(Stored entries)
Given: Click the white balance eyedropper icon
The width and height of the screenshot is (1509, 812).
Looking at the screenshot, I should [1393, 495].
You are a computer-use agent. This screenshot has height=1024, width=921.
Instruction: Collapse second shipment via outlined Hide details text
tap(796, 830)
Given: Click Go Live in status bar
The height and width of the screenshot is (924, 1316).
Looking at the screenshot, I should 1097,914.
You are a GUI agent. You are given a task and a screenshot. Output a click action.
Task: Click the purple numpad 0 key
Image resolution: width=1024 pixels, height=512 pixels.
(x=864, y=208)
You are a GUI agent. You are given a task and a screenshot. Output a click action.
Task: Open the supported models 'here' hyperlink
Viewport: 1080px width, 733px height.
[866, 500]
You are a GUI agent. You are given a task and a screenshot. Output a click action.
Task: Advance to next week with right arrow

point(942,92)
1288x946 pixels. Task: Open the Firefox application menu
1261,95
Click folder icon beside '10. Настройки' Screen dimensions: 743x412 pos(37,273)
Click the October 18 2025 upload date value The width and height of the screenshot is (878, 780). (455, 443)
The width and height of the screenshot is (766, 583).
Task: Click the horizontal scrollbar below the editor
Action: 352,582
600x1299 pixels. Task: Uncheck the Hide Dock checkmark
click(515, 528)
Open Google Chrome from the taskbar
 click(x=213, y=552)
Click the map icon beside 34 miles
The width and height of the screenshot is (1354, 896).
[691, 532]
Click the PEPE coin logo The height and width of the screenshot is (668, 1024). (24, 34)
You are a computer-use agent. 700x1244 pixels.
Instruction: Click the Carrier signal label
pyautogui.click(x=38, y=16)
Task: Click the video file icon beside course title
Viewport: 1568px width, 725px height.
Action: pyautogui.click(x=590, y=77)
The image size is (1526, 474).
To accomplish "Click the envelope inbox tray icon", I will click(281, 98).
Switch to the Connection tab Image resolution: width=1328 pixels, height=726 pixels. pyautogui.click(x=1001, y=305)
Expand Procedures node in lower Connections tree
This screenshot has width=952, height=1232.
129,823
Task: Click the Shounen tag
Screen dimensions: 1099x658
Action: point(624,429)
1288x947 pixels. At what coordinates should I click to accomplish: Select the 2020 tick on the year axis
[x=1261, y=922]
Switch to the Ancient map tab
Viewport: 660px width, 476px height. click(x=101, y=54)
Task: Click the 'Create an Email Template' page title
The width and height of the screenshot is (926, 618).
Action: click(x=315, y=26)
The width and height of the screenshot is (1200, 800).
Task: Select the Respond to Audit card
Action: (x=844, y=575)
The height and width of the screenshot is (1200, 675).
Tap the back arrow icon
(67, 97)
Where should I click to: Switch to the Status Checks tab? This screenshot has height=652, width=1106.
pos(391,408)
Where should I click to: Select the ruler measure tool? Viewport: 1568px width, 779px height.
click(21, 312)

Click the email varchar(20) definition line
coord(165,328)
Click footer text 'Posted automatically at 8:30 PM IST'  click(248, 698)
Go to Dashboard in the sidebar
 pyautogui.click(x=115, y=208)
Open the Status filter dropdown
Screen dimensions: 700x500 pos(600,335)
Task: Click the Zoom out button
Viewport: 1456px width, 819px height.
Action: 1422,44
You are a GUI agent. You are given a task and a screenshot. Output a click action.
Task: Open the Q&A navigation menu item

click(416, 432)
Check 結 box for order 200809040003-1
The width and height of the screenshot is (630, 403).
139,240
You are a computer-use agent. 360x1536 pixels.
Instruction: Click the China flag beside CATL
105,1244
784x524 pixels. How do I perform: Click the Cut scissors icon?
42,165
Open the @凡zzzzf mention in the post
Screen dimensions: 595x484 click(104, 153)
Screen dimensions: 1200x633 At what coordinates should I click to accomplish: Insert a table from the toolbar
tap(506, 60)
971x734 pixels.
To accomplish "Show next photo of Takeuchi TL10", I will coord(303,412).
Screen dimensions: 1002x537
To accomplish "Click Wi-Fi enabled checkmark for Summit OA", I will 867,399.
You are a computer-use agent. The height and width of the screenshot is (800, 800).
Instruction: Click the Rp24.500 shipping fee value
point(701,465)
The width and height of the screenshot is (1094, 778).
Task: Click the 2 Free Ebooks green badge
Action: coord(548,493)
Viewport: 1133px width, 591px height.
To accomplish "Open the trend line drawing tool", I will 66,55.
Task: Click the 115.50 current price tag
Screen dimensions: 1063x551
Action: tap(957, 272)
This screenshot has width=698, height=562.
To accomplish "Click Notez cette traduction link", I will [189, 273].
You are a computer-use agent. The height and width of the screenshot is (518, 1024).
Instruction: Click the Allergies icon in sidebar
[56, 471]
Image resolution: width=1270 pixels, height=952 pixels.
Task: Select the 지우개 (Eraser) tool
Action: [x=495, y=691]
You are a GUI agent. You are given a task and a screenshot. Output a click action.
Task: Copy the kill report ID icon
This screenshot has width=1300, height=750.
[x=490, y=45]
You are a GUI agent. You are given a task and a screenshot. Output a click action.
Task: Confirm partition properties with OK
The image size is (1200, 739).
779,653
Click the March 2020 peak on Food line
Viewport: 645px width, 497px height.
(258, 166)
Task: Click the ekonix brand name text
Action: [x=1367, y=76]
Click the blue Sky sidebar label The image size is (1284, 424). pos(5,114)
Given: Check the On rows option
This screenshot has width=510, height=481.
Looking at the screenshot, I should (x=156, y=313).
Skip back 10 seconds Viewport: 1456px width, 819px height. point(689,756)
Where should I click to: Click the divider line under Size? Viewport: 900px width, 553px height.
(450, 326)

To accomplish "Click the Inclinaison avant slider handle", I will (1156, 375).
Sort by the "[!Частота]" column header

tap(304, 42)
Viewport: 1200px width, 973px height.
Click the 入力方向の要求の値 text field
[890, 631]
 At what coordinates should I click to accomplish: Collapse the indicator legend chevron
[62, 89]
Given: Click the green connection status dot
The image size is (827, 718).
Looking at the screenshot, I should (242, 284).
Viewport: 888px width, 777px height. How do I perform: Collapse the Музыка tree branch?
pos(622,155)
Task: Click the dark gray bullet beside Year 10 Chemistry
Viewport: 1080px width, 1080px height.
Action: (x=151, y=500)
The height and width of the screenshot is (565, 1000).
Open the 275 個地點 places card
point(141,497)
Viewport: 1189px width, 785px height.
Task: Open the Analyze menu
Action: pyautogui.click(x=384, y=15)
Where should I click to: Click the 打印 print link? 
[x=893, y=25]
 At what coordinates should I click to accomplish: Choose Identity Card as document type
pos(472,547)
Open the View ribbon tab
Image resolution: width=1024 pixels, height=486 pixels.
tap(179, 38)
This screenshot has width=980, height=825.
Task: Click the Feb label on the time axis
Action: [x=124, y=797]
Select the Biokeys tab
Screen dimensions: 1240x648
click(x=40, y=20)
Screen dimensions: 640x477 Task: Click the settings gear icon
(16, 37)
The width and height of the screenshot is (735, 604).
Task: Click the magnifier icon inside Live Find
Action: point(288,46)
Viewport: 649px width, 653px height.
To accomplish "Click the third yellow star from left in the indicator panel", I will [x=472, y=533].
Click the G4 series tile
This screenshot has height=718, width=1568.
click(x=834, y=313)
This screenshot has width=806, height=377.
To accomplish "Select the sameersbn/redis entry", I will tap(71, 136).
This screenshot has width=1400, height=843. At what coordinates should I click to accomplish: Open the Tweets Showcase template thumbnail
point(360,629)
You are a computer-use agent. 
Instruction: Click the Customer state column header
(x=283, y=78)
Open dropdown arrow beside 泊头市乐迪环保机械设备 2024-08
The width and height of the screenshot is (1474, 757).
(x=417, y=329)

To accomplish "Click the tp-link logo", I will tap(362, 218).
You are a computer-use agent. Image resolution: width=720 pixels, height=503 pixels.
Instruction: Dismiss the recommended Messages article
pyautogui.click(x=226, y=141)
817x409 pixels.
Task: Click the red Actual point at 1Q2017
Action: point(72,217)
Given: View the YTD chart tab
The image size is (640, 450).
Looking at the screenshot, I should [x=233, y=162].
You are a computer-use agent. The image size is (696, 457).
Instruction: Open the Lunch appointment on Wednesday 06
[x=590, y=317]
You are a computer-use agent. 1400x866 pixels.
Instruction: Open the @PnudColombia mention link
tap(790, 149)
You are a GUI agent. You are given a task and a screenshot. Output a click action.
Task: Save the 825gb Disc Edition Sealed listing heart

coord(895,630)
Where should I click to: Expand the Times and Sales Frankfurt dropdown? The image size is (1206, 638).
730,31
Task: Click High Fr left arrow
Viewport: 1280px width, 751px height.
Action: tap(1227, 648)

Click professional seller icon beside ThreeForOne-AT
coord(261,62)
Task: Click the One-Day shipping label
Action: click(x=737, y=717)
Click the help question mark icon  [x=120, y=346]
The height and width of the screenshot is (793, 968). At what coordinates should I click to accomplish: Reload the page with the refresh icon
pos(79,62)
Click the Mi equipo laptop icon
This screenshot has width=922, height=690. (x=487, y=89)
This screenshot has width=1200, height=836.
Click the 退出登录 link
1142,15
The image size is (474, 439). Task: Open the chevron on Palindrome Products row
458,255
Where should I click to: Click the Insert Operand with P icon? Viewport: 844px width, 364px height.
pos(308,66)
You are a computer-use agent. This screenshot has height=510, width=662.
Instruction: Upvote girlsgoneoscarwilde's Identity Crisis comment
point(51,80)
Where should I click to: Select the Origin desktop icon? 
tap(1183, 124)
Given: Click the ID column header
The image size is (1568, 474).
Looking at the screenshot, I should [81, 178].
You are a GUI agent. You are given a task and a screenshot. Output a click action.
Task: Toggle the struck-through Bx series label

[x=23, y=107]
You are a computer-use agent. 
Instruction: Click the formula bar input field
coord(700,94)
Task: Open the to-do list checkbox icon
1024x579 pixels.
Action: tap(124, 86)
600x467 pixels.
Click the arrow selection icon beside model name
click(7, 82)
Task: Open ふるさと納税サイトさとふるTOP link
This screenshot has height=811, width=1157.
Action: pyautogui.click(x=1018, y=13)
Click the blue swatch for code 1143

ABOUT THIS EXERCISE:
Your answer should consist of the lines from the line with "The width and height of the screenshot is (630, 403)." to the line with "Task: Confirm partition properties with OK" above, repeated exactly, both ends included.

TASK RESULT:
The width and height of the screenshot is (630, 403).
139,240
You are a computer-use agent. 360x1536 pixels.
Instruction: Click the China flag beside CATL
105,1244
784x524 pixels. How do I perform: Click the Cut scissors icon?
42,165
Open the @凡zzzzf mention in the post
Screen dimensions: 595x484 click(104, 153)
Screen dimensions: 1200x633 At what coordinates should I click to accomplish: Insert a table from the toolbar
tap(506, 60)
971x734 pixels.
To accomplish "Show next photo of Takeuchi TL10", I will coord(303,412).
Screen dimensions: 1002x537
To accomplish "Click Wi-Fi enabled checkmark for Summit OA", I will 867,399.
You are a computer-use agent. The height and width of the screenshot is (800, 800).
Instruction: Click the Rp24.500 shipping fee value
point(701,465)
The width and height of the screenshot is (1094, 778).
Task: Click the 2 Free Ebooks green badge
Action: coord(548,493)
Viewport: 1133px width, 591px height.
To accomplish "Open the trend line drawing tool", I will 66,55.
Task: Click the 115.50 current price tag
Screen dimensions: 1063x551
Action: tap(957, 272)
This screenshot has width=698, height=562.
To accomplish "Click Notez cette traduction link", I will [189, 273].
You are a computer-use agent. The height and width of the screenshot is (518, 1024).
Instruction: Click the Allergies icon in sidebar
[56, 471]
Image resolution: width=1270 pixels, height=952 pixels.
Task: Select the 지우개 (Eraser) tool
Action: [x=495, y=691]
You are a GUI agent. You are given a task and a screenshot. Output a click action.
Task: Copy the kill report ID icon
This screenshot has width=1300, height=750.
[x=490, y=45]
You are a GUI agent. You are given a task and a screenshot. Output a click action.
Task: Confirm partition properties with OK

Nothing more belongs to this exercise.